Theoretical study on structures and stabilities of [H₃,Si,C,N] isomers

A detailed theoretical investigation of the singlet [H₃,Si,C,N] potential energy surfaces including 26 minimum isomers and 45 interconversion transition states is reported at the Gaussian-3//B3LYP/6-31G(d) level. The three lowest-lying isomers H₃SiCN 1 (0.0 kcal/mol), H₃SiNC 2 (4.9 kcal/mol), and H₃CNSi 3 (7.4 kcal/mol) are also kinetically stable with the least conversion barriers of 23.4-46.5 kcal/mol, whereas the high-lying H₃CSiN 4 (55.9 kcal/mol) is metastable with a barrier of 14.7 kcal/mol. This is consistent with available matrix spectroscopic identifications from the parent compound H₃CSi(N₃₎₃. Additionally, 14 new isomers with considerable kinetic stability are predicted. Among these, 7 chainlike isomers, SiCNH₃ 5 (85.3 kcal/mol), H ₂CNSiH 8 (27.2 kcal/mol), H₂CSiNH 9 (49.4 kcal/mol), H₂NCSiH 10 (56.5 kcal/mol), H₂NCHSi 11 (55.0 kcal/mol), H₂N-c-CHSi 12 (55.0 kcal/mol), and H₂NSiCH 13 (62.6 kcal/mol), and 4 three-membered ring isomers c-CH₂SiNH 22 (29.0 kcal/mol), c-NH₂SiCH 23 (49.6 kcal/mol), c-SiH₂NCH 25 (34.2 kcal/mol), and c-SiHCHNH 26 (50.6 kcal/mol) each have the conversion barriers of 18-37 kcal/mol. In particular, the 4 species 10,11,12, and 23 can be easily converted to each other, and all of them could coexist. The remaining 3 isomers H₂SiCNH 15 (45.7 kcal/mol), H₂SiNCH 17 (45.2 kcal/mol), and c-SiH₂CNH 24 (61.0) have lower conversion barriers of 11-13 kcal/mol and can be considered as metastable species. All of the predicted 14 new isomers could exist as stable or metastable intermediates under various conditions, such as the irradiation of Si,C,N-containing compounds or the SiH₂ + HCN/HNC, Si + H₂CNH, and SiC + NH₃ reactions. Finally, the structural and bonding analysis indicate that the newly found isomers contain various properties that are of chemical interest (e.g., silylene, Si≡C triple bonding, intra- or interdonor-acceptor bonding, and cumulenic Si bonding).
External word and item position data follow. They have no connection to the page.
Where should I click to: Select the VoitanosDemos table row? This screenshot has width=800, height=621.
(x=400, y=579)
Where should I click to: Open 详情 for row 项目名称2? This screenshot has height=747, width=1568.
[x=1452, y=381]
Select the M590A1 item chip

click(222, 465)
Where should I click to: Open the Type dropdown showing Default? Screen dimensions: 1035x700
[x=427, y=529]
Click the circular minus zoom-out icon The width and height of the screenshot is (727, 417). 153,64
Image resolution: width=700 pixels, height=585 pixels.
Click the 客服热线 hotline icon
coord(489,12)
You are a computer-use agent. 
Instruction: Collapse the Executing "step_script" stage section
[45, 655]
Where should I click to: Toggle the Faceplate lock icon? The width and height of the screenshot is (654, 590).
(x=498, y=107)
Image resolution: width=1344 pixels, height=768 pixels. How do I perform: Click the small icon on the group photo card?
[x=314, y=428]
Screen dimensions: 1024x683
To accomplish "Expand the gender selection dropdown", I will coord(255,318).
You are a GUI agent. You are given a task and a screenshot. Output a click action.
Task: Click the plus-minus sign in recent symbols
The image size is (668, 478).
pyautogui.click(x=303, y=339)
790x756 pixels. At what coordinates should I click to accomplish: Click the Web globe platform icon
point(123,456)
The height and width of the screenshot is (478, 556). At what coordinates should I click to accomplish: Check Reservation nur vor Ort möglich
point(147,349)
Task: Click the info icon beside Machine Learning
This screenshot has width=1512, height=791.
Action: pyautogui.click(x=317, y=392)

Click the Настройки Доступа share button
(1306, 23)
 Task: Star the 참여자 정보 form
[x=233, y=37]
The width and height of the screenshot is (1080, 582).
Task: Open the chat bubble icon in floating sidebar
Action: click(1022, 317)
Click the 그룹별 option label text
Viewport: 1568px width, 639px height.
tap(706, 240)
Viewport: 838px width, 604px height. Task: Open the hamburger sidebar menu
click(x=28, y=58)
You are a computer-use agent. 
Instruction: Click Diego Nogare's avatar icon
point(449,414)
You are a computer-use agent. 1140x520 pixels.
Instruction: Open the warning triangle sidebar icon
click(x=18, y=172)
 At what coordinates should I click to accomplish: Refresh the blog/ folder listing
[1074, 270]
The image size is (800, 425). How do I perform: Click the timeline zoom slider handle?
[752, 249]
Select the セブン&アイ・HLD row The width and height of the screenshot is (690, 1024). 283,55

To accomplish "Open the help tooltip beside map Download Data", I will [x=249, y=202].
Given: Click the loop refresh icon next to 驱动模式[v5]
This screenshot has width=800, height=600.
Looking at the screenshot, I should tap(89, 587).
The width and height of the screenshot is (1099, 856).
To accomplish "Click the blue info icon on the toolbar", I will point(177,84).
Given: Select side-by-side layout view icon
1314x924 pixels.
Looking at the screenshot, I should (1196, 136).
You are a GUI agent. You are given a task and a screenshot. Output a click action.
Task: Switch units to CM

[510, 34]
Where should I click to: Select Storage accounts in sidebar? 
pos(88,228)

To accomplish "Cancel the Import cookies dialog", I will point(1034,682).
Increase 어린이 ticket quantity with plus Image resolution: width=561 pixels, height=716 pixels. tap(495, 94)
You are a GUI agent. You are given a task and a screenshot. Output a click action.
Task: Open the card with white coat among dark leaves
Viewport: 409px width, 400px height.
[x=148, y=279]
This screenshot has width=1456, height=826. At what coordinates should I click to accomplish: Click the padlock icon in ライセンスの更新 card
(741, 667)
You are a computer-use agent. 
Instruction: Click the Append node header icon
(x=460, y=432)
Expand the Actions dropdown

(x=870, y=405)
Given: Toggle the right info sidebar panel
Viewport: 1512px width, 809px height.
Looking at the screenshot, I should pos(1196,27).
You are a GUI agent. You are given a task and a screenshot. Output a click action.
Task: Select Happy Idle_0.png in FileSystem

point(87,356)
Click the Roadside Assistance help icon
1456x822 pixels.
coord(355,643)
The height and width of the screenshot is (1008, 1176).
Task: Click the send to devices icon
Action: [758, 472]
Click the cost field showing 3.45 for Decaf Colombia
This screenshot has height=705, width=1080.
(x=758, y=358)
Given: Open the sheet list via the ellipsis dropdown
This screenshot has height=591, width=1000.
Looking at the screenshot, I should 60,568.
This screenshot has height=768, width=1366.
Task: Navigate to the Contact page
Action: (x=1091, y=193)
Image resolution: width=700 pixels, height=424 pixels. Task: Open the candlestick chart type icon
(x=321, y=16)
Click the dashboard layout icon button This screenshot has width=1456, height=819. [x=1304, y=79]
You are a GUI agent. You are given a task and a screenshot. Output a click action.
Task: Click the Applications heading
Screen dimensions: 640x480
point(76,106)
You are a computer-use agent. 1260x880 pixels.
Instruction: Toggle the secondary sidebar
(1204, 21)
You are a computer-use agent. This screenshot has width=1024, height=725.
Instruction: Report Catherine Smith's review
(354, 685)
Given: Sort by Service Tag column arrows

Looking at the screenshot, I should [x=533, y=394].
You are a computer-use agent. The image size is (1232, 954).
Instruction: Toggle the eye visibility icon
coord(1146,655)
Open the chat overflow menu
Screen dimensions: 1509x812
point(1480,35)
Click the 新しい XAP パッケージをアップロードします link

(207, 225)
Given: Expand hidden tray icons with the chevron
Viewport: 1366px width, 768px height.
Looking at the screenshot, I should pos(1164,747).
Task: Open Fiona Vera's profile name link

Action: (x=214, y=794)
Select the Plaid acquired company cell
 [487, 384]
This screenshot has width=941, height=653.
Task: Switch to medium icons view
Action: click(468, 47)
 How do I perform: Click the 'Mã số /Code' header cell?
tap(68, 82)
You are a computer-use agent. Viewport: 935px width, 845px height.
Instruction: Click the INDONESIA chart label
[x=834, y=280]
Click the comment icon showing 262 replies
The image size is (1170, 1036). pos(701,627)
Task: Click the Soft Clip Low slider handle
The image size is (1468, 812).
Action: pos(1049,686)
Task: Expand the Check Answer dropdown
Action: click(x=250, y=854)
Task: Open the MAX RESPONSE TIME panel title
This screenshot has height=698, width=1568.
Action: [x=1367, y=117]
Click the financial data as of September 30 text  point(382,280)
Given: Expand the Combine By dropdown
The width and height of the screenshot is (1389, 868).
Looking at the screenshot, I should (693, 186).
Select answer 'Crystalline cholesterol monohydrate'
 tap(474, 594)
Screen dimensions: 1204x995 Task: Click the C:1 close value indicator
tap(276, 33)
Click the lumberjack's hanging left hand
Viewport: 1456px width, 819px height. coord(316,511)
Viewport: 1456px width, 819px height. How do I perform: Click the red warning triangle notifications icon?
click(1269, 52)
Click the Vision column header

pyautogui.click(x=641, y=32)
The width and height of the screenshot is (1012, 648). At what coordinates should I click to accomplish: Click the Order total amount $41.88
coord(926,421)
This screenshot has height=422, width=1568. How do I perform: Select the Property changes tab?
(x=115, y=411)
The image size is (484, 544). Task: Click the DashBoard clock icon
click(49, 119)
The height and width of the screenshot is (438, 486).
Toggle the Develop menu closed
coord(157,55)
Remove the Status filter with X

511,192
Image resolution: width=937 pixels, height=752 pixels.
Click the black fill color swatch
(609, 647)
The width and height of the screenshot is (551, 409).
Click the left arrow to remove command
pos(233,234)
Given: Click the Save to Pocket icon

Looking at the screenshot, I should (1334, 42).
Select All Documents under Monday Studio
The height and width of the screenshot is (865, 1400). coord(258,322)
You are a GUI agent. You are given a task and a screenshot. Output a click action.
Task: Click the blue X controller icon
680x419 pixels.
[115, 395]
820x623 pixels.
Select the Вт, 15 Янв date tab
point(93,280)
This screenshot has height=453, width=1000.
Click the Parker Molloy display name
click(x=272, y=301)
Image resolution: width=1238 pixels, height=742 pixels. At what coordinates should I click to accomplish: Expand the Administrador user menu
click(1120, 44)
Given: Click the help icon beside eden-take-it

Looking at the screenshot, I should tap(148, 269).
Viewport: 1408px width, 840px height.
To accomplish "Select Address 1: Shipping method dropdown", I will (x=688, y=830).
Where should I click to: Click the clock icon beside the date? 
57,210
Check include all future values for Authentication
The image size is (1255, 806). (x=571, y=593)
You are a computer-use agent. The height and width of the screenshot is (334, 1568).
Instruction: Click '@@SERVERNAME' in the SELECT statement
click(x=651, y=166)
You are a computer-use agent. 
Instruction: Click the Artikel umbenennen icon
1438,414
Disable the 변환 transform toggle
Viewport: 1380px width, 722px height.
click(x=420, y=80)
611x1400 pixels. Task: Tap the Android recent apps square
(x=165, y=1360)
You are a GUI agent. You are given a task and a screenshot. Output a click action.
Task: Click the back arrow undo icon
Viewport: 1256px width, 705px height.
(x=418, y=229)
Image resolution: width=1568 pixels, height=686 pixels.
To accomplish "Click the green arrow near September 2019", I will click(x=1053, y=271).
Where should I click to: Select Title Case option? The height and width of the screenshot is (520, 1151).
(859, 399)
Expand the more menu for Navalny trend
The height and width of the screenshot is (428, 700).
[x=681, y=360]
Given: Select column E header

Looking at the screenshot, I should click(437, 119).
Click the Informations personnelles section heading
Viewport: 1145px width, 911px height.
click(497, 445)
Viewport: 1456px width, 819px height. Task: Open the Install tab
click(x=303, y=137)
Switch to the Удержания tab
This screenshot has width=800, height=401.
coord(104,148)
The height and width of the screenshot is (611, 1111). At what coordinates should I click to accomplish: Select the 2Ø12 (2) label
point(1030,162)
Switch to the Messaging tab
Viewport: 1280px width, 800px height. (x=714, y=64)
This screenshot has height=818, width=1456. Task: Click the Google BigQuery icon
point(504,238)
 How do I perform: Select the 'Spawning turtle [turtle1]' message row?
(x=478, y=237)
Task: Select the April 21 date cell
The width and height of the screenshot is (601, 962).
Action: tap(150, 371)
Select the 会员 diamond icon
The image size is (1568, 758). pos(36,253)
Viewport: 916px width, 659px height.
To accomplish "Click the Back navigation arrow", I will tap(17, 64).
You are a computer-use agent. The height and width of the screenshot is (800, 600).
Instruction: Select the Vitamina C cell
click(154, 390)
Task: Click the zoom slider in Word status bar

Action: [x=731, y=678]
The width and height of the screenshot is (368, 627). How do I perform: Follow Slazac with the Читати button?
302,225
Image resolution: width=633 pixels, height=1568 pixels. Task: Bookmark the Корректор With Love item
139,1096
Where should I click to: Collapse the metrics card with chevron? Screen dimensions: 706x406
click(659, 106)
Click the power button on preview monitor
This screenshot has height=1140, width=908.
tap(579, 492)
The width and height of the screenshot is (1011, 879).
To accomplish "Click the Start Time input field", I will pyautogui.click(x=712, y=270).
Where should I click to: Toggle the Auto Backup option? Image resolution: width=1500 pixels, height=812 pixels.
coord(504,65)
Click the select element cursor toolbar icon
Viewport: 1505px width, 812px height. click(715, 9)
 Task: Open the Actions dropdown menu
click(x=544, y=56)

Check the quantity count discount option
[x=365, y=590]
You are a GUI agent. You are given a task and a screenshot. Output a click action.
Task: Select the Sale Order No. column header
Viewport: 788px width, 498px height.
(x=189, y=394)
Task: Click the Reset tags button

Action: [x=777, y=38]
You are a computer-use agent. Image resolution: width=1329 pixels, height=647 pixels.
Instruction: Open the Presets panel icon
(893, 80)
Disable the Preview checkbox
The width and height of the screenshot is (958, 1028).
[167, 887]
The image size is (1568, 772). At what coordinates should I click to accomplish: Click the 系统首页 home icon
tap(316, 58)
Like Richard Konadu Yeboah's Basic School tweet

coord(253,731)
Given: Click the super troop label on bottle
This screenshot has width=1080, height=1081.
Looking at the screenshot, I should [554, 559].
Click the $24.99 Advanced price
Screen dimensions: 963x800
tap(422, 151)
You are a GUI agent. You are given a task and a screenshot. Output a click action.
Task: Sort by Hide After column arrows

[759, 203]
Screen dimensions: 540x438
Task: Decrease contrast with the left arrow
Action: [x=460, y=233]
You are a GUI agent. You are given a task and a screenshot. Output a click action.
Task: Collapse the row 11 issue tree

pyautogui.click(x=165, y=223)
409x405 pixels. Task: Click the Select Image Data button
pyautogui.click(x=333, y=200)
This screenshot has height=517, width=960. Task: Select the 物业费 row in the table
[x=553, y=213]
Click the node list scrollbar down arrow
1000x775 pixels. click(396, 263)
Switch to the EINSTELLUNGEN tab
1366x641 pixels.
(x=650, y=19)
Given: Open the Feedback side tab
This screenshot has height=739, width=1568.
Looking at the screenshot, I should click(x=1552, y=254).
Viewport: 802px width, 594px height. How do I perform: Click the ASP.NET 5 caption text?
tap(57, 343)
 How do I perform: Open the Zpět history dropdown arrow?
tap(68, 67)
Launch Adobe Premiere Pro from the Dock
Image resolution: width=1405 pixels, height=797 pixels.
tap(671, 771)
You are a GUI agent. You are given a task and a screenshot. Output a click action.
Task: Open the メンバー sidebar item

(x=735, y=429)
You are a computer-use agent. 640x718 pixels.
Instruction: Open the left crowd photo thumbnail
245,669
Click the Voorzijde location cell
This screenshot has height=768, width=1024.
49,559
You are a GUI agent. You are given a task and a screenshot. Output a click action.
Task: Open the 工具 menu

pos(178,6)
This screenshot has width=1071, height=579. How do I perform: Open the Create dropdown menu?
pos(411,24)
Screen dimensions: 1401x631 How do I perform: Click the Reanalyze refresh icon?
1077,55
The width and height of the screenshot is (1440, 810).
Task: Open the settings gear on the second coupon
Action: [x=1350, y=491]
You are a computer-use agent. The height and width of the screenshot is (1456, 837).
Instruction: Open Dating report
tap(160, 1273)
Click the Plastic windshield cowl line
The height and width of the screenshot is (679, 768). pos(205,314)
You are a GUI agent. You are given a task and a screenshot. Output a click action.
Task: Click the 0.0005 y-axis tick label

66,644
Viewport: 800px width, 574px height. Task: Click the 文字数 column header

This is the first detailed theoretical study on the potential energy surfaces of the series of hydrogenated Si,C,N-containing molecules. The knowledge of the present trihydrogenated SiCN isomerism could provide useful information for more highly hydrogenated or larger Si,C,N-containing species.